◆ **TASK BRIEF**
Look for the line that has "June 2025 (42, 999)" in the material below; please repeat it and every line after it, exactly, up to and including the line that has "IX] (211, 2173)", and nothing else.

+ + + + + + +

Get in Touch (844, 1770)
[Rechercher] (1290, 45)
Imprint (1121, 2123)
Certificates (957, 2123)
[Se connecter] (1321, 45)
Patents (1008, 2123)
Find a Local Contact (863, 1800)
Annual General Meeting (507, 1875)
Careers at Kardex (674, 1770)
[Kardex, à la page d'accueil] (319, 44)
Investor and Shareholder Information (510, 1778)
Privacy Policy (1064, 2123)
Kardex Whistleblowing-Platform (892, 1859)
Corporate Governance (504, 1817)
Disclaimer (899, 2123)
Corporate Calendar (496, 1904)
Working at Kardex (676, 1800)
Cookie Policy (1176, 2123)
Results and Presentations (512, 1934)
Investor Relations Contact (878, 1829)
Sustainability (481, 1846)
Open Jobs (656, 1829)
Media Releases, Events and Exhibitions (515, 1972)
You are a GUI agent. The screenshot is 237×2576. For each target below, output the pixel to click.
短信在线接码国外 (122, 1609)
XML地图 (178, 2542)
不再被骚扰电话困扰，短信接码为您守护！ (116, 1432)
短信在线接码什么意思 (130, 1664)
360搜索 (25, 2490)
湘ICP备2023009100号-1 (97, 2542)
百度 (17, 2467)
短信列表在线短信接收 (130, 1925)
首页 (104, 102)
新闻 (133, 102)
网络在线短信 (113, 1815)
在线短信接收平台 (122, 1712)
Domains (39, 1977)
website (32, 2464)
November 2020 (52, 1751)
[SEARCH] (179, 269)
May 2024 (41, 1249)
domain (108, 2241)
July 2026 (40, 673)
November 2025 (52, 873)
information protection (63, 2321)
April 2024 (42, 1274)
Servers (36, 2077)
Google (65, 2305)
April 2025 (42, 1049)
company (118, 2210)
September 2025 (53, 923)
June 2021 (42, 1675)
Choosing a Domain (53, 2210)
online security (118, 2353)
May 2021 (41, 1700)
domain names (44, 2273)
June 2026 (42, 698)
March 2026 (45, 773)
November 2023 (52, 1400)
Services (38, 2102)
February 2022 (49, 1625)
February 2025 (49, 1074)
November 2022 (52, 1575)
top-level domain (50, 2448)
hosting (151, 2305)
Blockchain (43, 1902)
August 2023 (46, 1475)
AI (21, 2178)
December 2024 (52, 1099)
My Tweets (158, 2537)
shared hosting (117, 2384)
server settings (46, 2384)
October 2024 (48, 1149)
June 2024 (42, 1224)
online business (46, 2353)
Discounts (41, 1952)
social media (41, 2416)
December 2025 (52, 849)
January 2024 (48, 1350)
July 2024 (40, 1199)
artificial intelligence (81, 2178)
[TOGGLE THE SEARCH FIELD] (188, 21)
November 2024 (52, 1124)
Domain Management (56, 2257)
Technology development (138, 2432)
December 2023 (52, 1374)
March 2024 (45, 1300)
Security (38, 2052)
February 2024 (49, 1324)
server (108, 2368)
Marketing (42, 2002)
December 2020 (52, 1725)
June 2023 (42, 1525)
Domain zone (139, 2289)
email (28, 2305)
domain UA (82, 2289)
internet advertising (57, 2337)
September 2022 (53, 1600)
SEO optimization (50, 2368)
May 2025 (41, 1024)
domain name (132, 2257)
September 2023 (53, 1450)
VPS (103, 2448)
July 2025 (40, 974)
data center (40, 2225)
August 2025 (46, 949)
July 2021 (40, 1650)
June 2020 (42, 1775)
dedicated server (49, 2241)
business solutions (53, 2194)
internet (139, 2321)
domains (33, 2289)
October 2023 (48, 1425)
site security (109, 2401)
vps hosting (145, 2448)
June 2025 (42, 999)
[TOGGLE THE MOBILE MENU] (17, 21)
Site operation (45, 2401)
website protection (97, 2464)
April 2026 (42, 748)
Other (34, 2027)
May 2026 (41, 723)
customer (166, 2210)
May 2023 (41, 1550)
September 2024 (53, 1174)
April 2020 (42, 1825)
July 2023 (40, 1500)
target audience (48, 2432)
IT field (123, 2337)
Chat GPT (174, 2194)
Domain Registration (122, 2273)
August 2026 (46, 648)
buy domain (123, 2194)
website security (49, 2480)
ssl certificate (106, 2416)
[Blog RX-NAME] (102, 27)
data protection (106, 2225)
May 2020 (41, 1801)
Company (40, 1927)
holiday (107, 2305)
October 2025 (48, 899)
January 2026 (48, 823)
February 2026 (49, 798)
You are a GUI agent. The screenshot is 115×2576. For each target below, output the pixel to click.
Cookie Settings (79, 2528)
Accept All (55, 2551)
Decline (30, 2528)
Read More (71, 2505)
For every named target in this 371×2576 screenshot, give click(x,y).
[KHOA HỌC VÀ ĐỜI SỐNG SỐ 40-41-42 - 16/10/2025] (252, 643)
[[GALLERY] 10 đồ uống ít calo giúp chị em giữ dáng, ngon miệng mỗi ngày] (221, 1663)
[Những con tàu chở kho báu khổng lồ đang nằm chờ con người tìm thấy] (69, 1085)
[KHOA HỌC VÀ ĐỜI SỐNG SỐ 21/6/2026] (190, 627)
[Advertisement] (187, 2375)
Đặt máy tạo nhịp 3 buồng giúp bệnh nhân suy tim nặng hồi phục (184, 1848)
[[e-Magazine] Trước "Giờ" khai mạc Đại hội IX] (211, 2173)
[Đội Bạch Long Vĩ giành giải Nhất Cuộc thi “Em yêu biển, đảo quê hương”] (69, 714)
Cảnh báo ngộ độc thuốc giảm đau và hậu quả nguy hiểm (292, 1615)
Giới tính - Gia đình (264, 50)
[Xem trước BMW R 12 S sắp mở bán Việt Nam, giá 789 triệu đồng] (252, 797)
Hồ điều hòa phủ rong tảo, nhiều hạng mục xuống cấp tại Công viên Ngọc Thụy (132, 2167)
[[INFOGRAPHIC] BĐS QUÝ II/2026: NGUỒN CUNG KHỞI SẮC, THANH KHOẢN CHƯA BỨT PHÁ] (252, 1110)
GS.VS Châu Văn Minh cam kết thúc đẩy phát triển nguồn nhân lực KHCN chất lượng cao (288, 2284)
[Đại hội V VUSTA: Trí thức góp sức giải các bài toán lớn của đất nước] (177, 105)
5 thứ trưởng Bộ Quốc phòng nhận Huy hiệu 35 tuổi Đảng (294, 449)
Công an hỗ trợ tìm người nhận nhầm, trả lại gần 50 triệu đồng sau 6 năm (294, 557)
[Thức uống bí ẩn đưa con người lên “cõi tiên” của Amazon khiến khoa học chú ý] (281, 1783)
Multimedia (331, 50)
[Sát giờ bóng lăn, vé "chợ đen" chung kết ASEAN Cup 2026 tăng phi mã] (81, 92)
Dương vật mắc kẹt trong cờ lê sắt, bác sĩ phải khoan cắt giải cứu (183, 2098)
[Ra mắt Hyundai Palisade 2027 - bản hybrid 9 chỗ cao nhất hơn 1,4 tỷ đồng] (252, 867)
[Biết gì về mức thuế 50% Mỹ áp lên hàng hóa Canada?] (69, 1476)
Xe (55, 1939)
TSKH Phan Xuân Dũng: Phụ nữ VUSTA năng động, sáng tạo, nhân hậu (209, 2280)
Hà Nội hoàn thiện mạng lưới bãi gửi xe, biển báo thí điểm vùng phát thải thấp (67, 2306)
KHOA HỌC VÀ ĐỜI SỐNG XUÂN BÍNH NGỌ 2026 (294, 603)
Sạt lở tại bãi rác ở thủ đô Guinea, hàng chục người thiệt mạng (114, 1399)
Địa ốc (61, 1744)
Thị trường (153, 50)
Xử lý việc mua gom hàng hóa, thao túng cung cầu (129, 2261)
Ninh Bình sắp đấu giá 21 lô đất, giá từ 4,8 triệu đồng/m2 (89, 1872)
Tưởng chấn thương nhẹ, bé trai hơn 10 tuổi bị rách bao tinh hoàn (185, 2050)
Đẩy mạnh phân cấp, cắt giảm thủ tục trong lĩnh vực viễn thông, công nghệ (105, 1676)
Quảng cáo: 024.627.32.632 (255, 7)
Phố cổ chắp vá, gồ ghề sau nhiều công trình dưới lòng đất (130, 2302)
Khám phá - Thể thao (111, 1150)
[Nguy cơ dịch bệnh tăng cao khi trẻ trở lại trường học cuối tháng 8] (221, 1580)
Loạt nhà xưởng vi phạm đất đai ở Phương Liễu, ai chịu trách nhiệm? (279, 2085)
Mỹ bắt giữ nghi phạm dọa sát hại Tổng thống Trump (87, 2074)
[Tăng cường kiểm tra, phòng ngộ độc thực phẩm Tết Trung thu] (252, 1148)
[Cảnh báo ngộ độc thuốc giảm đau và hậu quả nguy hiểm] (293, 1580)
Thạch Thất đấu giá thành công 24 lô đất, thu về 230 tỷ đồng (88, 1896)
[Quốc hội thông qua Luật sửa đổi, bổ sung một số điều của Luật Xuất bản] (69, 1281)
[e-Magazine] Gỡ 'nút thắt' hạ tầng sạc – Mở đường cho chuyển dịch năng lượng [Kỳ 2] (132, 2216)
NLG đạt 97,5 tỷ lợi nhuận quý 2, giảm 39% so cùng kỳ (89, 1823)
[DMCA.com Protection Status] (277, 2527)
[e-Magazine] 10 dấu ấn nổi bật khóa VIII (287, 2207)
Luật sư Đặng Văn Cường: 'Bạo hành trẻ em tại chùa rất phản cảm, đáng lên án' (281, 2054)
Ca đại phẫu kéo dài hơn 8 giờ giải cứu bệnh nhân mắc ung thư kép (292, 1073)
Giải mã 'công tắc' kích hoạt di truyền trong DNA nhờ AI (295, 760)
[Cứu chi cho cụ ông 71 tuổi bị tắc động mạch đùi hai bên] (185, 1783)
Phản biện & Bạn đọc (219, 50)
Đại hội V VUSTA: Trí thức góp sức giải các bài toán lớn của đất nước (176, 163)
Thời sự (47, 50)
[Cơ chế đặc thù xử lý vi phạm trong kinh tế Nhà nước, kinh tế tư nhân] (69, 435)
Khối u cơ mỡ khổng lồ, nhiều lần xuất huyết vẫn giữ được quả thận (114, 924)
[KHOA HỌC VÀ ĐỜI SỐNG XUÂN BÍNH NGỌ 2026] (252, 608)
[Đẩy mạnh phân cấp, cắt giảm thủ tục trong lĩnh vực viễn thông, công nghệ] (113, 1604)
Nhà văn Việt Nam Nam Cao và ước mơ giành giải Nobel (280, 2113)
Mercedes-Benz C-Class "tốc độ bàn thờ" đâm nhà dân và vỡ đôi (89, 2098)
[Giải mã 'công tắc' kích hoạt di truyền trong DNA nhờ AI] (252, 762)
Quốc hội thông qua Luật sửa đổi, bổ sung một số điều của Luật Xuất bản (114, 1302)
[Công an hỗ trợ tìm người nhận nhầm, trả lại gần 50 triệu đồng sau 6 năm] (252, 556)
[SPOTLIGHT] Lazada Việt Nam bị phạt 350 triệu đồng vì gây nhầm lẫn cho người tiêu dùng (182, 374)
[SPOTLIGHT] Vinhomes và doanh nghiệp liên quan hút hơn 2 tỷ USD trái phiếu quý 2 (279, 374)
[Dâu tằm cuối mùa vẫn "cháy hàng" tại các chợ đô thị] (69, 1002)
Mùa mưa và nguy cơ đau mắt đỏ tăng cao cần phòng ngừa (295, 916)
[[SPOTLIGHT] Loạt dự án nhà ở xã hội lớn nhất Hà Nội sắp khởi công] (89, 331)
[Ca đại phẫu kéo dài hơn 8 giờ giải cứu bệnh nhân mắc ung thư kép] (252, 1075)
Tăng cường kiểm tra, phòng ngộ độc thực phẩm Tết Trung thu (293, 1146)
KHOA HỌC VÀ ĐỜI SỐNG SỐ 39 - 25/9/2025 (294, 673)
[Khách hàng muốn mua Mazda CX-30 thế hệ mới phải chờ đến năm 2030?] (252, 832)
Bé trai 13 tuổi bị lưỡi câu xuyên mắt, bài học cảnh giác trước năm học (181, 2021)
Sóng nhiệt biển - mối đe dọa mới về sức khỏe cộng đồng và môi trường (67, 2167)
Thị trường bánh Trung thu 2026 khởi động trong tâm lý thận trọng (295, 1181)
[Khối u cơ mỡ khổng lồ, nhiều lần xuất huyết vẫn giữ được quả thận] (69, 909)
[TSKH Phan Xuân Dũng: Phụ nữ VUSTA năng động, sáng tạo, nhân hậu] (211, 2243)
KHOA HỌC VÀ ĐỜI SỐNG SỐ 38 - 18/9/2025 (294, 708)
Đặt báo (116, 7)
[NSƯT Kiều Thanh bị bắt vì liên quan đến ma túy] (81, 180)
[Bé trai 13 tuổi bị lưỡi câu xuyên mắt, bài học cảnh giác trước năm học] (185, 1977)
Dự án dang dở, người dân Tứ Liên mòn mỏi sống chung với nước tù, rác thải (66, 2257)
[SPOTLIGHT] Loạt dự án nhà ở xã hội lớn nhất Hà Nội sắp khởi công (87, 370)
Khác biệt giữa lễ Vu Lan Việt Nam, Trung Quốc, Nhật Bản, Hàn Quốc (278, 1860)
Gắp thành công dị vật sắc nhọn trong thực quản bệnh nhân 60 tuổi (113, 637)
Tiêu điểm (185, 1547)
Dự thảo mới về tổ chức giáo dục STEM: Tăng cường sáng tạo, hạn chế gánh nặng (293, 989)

+ + + + + + +

◆ **OUTPUT OF THE TASK**
June 2025 (42, 999)
[TOGGLE THE MOBILE MENU] (17, 21)
Site operation (45, 2401)
website protection (97, 2464)
April 2026 (42, 748)
Other (34, 2027)
May 2026 (41, 723)
customer (166, 2210)
May 2023 (41, 1550)
September 2024 (53, 1174)
April 2020 (42, 1825)
July 2023 (40, 1500)
target audience (48, 2432)
IT field (123, 2337)
Chat GPT (174, 2194)
Domain Registration (122, 2273)
August 2026 (46, 648)
buy domain (123, 2194)
website security (49, 2480)
ssl certificate (106, 2416)
[Blog RX-NAME] (102, 27)
data protection (106, 2225)
May 2020 (41, 1801)
Company (40, 1927)
holiday (107, 2305)
October 2025 (48, 899)
January 2026 (48, 823)
February 2026 (49, 798)
You are a GUI agent. The screenshot is 115×2576. For each target below, output the pixel to click.
Cookie Settings (79, 2528)
Accept All (55, 2551)
Decline (30, 2528)
Read More (71, 2505)
For every named target in this 371×2576 screenshot, give click(x,y).
[KHOA HỌC VÀ ĐỜI SỐNG SỐ 40-41-42 - 16/10/2025] (252, 643)
[[GALLERY] 10 đồ uống ít calo giúp chị em giữ dáng, ngon miệng mỗi ngày] (221, 1663)
[Những con tàu chở kho báu khổng lồ đang nằm chờ con người tìm thấy] (69, 1085)
[KHOA HỌC VÀ ĐỜI SỐNG SỐ 21/6/2026] (190, 627)
[Advertisement] (187, 2375)
Đặt máy tạo nhịp 3 buồng giúp bệnh nhân suy tim nặng hồi phục (184, 1848)
[[e-Magazine] Trước "Giờ" khai mạc Đại hội IX] (211, 2173)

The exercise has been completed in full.